Таков уж был обычай жителей этого города, передававшийся по наследству сыновьям от отцов и дедов. Добро и зло всегда шли рядом. А тот, кто скрывал свой истинный характер, был либо трусом, либо подлецом. Если добрые и злые люди открыто заявляют о себе, то открывается истинное лицо эпохи: эпохи добра, или зла, или добра и зла одновременно. И пока злодею-разбойнику находилось пристанище в лесу или в других городах, он мог совершить свое первое преступление в этом городе и покинуть его с миром, а с добрыми людьми оставался лишь тот, кто сам того хотел. Главное, что никто не желал доводить дело до вмешательства властей. Король и его люди были далеки от города и его проблем. Но все же сам город продолжал хранить молчаливую покорность королю. Между ними существовал какой-то негласный союз. И вот теперь Али-Рыбак, человек редкостной доброты, казалось, появился в это самое время для того, чтобы нарушить Обычай и сделать шаг, реакция Дворца на который была непредсказуема, как и его последствия для этого мирного города.
3.
Али-Рыбак исполнил свой обет. Он поймал рыбу весом в семьдесят фунтов. С тех пор, как в русле реки появилась вода, никто здесь не видывал такой рыбы.
Три дня и четыре ночи ждал он своей удачи. Закидывая удочку, каждый раз говорил себе: «В честь спасения Его Величества доставлю ему самую лучшую рыбу, по-настоящему достойную короля!»

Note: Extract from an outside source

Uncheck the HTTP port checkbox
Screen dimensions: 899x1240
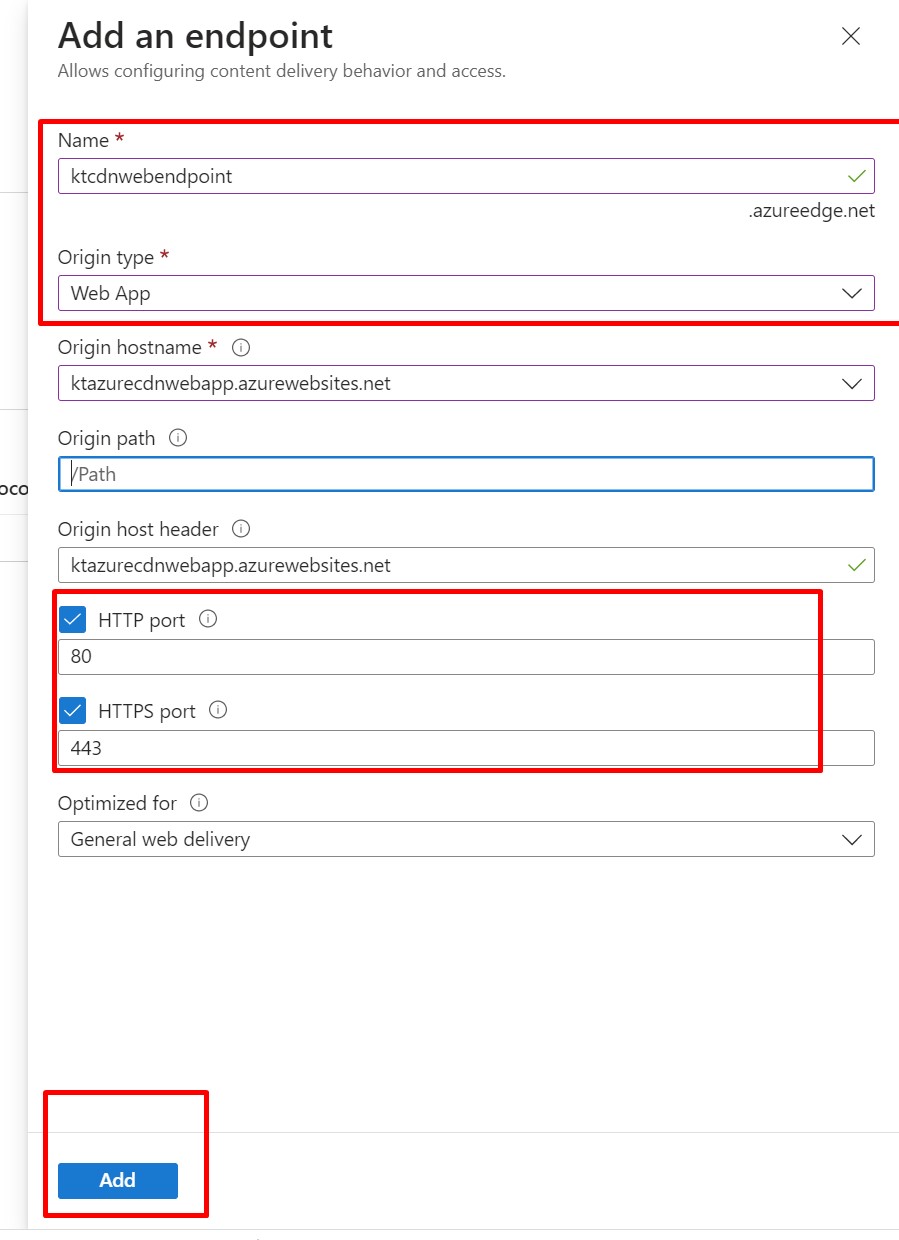tap(73, 620)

В первый день он поймал рыбу весом в двадцать фунтов. «Маловата, хотя для нашей реки и это невероятно», — решил он. На другой день ему попалась рыба, которая тянула на сорок фунтов. «И эта недостойна Его Величества!» На третий день он увидел свою долгожданную рыбу: она упала с вершины водопада, рассекая воды реки, чешуя ее была красно-желто-серебристой. Рыба несколько раз мелькнула над водой, а потом скрылась в глубине. Али-Рыбак не мог скрыть своего восхищения и поскорей забросил удочку, ничуть не заботясь о том, выдержит ли она, и не мал ли крючок. Но рыба исчезла. Али-Рыбак не верил своим глазам. Рыбу послало ему само небо — он ни минуты не сомневался в этом. То был божий дар за его доброту и кротость. И вот неожиданно рыба опять в высоком прыжке взмыла, над поверхностью вод у излучины реки и стала медленно подниматься вверх по течению. Тогда Али-Рыбак попросил рыбаков, стоявших вокруг:
— Оставьте меня с ней. Все мы должны помочь осуществиться тому, что назначено судьбой.

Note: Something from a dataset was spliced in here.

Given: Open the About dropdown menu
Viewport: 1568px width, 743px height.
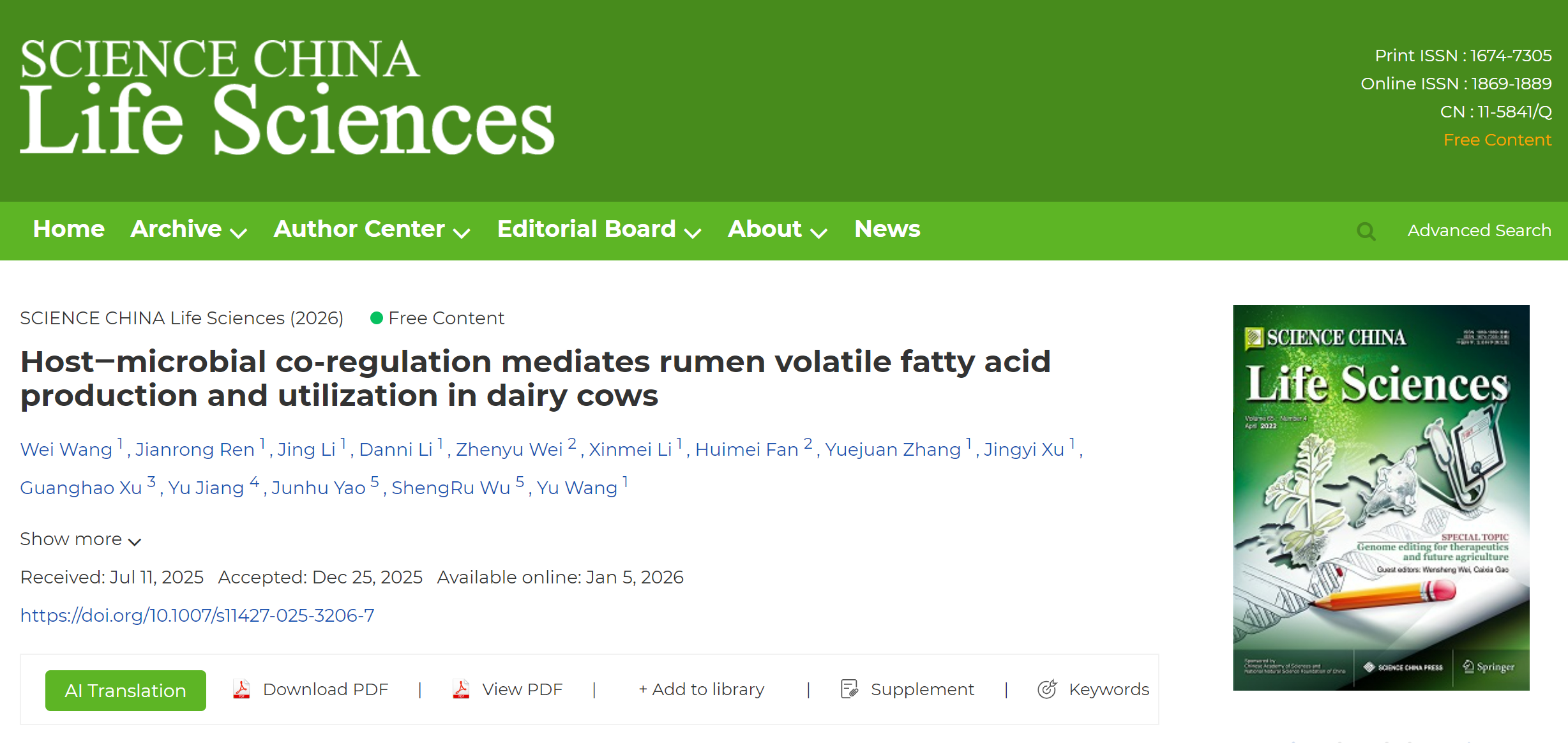Looking at the screenshot, I should point(777,230).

Те поспешили отойти. А Али-Рыбак остался на берегу один, пристально вглядываясь в прозрачную воду, высматривая свою заветную рыбу. Спустя несколько мгновений все услышали его радостный крик: «Свершилось!» Рыба шириной в четверть и длиной более метра лежала у его ног. Он накрыл ее плащом, все еще дрожа, будто от страха.
Одни говорят, что, оказавшись перед Али-Рыбаком, рыба заговорила с ним человеческим голосом. Другие же говорят, что перед тем, как погрузиться в воду на поиски крючка, она что-то приказала ему. А третьи утверждают, что рыба ничего не говорила, а только плавала туда-сюда и каждый раз, поравнявшись с ним, выныривала из воды и многозначительно заглядывала ему в глаза,
— Рыба знает своих, ей виднее, на чью наживку клевать, — судачили вокруг.
— Волшебная рыба, — говорили люди. — Духи несли ее по реке, повелев прийти на помощь Али-Рыбаку, это точно! Ведь в нашей реке никогда не попадалось рыбы больше восьми фунтов, а эта тянет на все семьдесят, да еще и переливается всеми цветами радуги. Да, не иначе, как волшебная рыба, принесенная добрыми духами реки Непорочных Дев, чтобы помочь Али-Рыбаку, а если нет, то как бы он смог поймать ее на обычный крючок?
Еще говорили, что, увидев, как дергается поплавок, Али-Рыбак вдруг потерял сознание и очнулся лишь тогда, когда рыба сама бросилась к его ногам, дыша, как человек, широко раскрыв глаза и даже не пытаясь вернуться в воду.
Рассказывают, будто у Али-Рыбака с ней был такой разговор:
— Я знаю, что ты не из здешней реки, — сказал ей Али-Рыбак, — знаю, что сама судьба послала мне тебя. Делай так, как повелевает тебе небо, прекрасная рыба.
— А знаешь ли ты, что тебе самому уготовано судьбой? — спросила рыба.
— Мне известно лишь одно: Его Величеству угрожала опасность, и ему удалось спастись, так вот теперь я, один из его подданных, любящий добро, должен выразить свою радость и благодарность судьбе за это.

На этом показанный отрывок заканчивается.